66) Evaluate the expressions $a^{2} b^{2}$ and $(ab)^2$ at $a = 3$ and $b = 4$. Do the expressions produce the same results?

67) Evaluate the expressions $|a||b|$ and $|ab|$ at $a = −3$ and $b = 5$. Do the expressions produce the same results?

Answer

Yes

68) Evaluate the expressions $|a|+|b|$ and $|a + b|$ at $a = −3$ and $b = 5$. Do the expressions produce the same results?
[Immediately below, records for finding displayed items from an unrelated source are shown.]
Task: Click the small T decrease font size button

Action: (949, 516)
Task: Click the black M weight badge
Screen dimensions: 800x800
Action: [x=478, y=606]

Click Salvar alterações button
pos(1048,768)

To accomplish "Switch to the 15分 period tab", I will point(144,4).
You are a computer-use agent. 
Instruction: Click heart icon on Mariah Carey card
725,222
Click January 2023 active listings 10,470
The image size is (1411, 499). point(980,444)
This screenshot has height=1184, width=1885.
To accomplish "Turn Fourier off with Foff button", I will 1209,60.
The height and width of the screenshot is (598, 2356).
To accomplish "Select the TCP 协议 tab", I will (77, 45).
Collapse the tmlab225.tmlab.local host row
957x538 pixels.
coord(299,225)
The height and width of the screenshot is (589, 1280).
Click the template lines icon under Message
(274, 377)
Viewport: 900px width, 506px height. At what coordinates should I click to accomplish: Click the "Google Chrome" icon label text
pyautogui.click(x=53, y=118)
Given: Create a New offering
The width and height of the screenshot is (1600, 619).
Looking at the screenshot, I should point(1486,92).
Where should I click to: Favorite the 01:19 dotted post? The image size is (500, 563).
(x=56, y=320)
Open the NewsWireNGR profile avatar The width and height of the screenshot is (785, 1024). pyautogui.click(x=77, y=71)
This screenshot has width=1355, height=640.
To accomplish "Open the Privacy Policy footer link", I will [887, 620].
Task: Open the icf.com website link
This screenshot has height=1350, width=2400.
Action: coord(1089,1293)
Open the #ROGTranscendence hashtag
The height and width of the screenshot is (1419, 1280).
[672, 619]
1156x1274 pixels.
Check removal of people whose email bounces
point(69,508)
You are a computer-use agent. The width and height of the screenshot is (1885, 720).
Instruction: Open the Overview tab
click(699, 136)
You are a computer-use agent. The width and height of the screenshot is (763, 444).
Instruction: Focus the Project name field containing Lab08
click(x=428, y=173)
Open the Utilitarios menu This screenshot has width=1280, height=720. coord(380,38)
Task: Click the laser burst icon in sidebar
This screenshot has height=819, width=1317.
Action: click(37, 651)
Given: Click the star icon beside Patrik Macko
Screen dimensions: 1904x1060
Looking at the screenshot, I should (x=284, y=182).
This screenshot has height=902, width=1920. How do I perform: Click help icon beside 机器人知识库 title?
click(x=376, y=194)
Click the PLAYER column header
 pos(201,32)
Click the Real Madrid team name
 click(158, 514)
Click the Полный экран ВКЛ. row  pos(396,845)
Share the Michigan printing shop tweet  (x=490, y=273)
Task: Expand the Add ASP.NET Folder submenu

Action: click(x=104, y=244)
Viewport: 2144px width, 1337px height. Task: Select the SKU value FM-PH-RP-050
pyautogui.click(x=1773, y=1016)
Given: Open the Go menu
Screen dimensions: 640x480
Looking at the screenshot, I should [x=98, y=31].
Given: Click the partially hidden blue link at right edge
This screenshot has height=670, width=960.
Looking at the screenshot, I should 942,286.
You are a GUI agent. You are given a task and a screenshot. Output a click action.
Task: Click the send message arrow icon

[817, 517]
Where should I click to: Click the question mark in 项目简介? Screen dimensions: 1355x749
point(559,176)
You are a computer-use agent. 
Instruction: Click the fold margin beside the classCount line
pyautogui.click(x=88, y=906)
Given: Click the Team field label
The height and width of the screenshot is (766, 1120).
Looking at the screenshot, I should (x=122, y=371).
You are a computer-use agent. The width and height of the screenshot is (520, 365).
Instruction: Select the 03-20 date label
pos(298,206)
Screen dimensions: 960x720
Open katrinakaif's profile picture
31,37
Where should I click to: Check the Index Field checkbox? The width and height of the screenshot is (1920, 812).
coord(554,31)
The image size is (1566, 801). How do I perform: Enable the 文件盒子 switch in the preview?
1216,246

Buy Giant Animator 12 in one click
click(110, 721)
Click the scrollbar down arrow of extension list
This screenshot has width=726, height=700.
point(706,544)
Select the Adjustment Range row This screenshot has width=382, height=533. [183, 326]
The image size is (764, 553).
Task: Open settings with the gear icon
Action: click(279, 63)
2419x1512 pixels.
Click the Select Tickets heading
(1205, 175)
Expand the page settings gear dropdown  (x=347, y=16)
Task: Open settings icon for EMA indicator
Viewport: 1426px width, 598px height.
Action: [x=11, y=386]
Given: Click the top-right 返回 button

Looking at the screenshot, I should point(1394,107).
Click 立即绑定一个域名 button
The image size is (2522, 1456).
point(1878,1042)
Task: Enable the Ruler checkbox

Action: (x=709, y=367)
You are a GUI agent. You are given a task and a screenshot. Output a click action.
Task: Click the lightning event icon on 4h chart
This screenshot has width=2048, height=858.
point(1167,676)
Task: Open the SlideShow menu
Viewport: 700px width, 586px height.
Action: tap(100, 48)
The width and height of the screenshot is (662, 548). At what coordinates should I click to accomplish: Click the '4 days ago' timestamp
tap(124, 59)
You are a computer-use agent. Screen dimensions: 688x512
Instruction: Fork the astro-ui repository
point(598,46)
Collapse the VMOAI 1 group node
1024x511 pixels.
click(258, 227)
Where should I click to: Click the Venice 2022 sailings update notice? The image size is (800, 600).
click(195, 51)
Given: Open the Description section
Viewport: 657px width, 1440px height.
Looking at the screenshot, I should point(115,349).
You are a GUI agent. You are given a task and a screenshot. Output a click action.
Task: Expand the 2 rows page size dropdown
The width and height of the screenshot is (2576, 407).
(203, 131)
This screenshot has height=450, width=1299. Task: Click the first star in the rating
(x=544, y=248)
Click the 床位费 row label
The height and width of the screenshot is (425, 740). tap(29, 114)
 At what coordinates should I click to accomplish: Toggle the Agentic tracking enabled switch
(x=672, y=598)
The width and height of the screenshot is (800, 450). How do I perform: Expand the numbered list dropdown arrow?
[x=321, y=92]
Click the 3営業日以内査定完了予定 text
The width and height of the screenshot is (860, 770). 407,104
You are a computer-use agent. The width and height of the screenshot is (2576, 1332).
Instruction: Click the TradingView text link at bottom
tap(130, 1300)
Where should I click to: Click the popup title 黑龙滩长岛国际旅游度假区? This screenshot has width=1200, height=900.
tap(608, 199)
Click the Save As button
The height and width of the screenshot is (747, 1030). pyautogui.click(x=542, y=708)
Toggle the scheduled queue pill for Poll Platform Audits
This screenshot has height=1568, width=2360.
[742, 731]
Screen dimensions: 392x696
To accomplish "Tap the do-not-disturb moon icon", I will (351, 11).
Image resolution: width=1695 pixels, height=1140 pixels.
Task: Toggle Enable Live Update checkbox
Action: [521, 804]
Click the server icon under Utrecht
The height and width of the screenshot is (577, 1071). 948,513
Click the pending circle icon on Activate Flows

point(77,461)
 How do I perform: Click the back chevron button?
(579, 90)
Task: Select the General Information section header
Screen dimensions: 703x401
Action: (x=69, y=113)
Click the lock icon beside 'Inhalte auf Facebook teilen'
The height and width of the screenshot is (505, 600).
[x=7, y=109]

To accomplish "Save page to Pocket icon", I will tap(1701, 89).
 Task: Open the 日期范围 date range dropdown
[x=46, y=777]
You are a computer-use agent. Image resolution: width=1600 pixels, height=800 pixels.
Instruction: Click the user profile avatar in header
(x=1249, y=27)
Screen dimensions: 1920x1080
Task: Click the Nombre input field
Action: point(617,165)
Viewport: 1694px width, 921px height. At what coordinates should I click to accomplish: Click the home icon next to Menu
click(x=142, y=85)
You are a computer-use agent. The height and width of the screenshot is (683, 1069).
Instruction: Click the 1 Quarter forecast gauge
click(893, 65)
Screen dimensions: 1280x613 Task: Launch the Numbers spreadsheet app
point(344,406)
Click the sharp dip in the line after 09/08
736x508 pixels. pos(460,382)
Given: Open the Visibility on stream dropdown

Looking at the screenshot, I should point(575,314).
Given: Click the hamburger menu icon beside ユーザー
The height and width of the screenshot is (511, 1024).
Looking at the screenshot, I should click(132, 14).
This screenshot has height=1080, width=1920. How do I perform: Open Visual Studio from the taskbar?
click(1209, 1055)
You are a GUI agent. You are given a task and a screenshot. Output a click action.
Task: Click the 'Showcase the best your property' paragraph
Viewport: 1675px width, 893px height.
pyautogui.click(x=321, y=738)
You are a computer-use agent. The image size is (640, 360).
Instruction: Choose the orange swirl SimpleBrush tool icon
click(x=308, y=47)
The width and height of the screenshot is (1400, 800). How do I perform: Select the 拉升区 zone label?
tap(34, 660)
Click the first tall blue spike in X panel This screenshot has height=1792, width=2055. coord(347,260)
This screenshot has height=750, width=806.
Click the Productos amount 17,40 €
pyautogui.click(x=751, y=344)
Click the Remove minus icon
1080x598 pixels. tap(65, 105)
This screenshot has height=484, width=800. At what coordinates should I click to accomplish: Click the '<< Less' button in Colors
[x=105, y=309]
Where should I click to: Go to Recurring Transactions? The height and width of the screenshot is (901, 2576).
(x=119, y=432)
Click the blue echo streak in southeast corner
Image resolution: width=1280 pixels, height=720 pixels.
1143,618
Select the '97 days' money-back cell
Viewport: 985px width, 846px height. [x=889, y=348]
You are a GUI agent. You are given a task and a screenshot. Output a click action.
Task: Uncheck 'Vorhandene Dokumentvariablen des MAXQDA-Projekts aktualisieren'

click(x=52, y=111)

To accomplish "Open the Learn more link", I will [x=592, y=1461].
In Exercises 69-72, use a graphing calculator to evaluate the given expression.

69) $-236-324(-576+57)$

Answer

$167920$

70) $-443+27(-414-22)$

71) $\dfrac{270-900}{300-174}$

Answer

$-5$

72) $\dfrac{3000-952}{144-400}$

73) Use a graphing calculator to evaluate the expression $\dfrac{a^{2}+b^{2}}{a+b}$ at $a = −93$ and $b = 84$ by first storing $−93$ in the variable $A$ and $84$ in the variable $B$, then entering the expression $(A^2+B^2)/(A+B)$.

Answer

$−1745$

74) Use a graphing calculator to evaluate the expression $\dfrac{a^{2}+b^{2}}{a+b}$ at $a = −76$ and $b = 77$ by first storing $−76$ in the variable $A$ and $77$ in the variable $B$, then entering the expression $(A^2+B^2)/(A+B)$.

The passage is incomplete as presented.